新しい年だからと言うわけではないけれど、もう一度70’sを復習しておきたいと思う。
80sがブームになったが、80sを生きた身には決して良い時代だと思わない。バブルにまみれて勘違いしただけの時代だった。
そんな時代に芸術ぶって芸能人が猫も杓子もアーティストと自称していたが、そのほとんどは芸術家ではなかった。
70sの方がよほどアバンギャルドだったと思う。
さて70年代を代表する音楽としてディスコ・ミュージックとクロスオーバー/フュージョンがある。クロスオーバー系がとくに好きなので、折に触れて取り上げたいと思う。
最初は代表的クロスオーバー・バンドであるザ・クルセイダーズを挙げよう。
テキサス州ヒューストンからロスアンジェルスに進出した60年代は「ザ・ジャズ・クルセイダーズ」という名でハードバップ・ジャズを演奏するグループだった。
パーソネルはジョー・サンプル(key)、ウィントン・フェルダー(ts)、スティクス・フーパー(ds)、ウェイン・ヘンダーソン(tb)の知る人ぞ知る変形二管カルテットだった。
音楽ファンにはジャズ・クルセイダーズ時代を懐かしむ者も多い。
1971年に「ザ・クルセイダーズ」に名称変更してギターにラリー・カールトン、ベースにロバート・ポップウェルを加えて時流に乗ったジャズ・ファンクを演奏するようになってから、若者にも人気が出るようになった。
1974年にはサザンロックやブラックミュージック色を強くした「サザン・コンフォート」(Southern Comfort)と題する二枚組LPをブルーサム・レーベルから発売する。
サザン・コンフォートとは19世紀末にニューオリンズで作られた甘口だが強めのリキュールのことで、南部の安らぎという意味がある。
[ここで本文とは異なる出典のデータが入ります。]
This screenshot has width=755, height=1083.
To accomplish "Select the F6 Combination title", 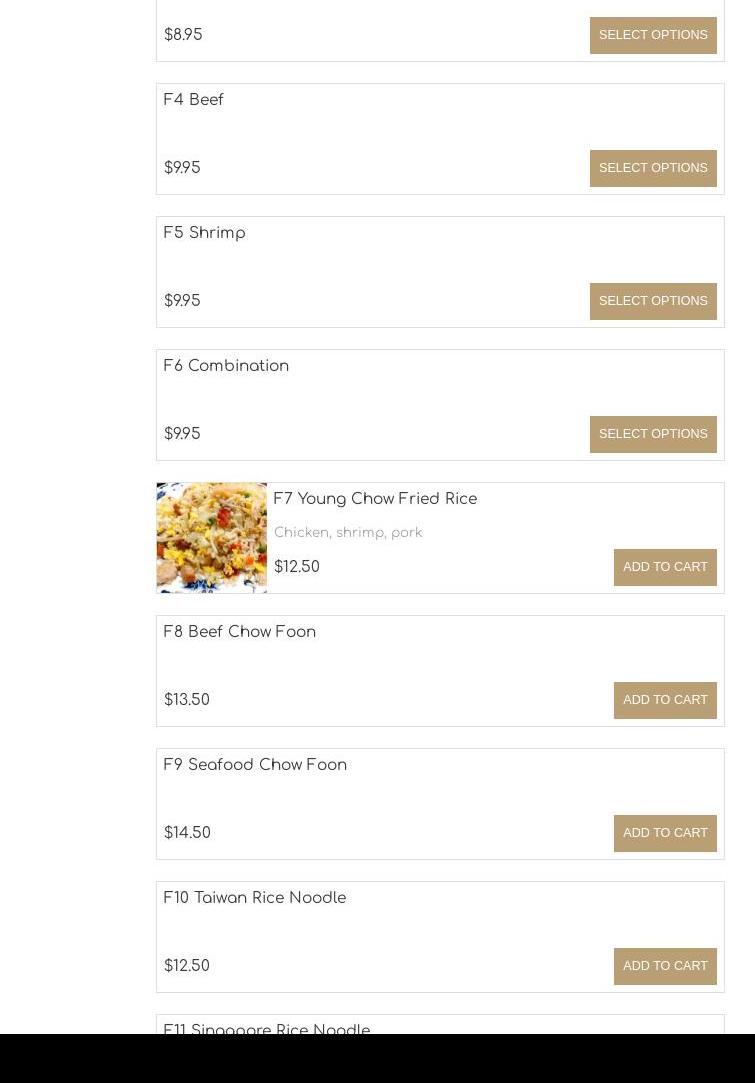I will point(226,366).
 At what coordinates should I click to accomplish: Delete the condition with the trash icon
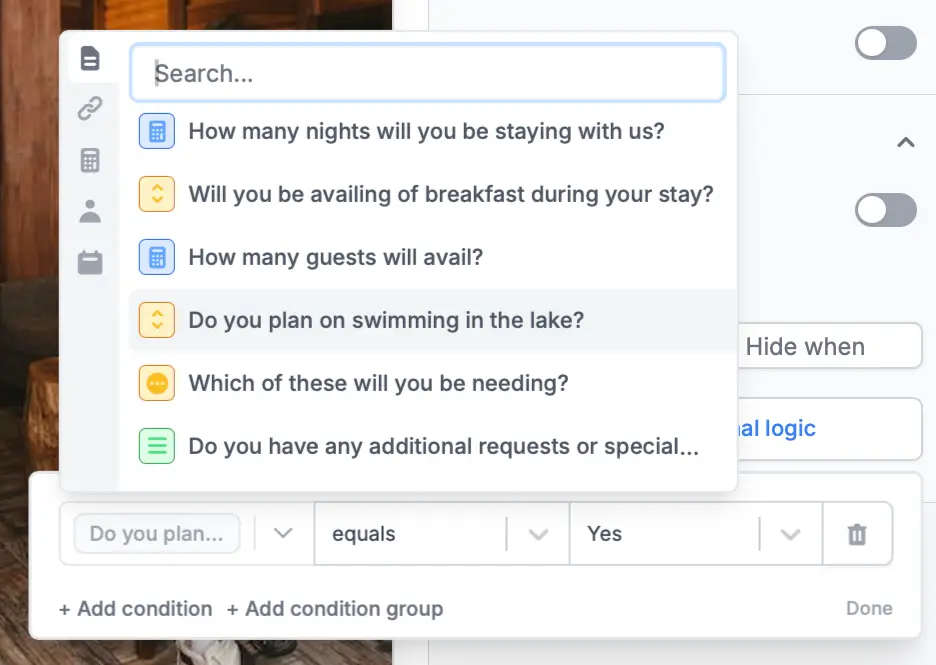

ジャニス・ジョプリンご愛飲のお酒だった。
ラリー・カールトンが地味なバッキングに徹した盤だったが、大ヒットしてジャズ・アルバム・チャート第1位、R&Bアルバムチャート第3位に達する。
この盤はアメリカだけでなく、日本でもヒットして、80年代フュージョンを嫌う輩にもいまだ愛され続けている。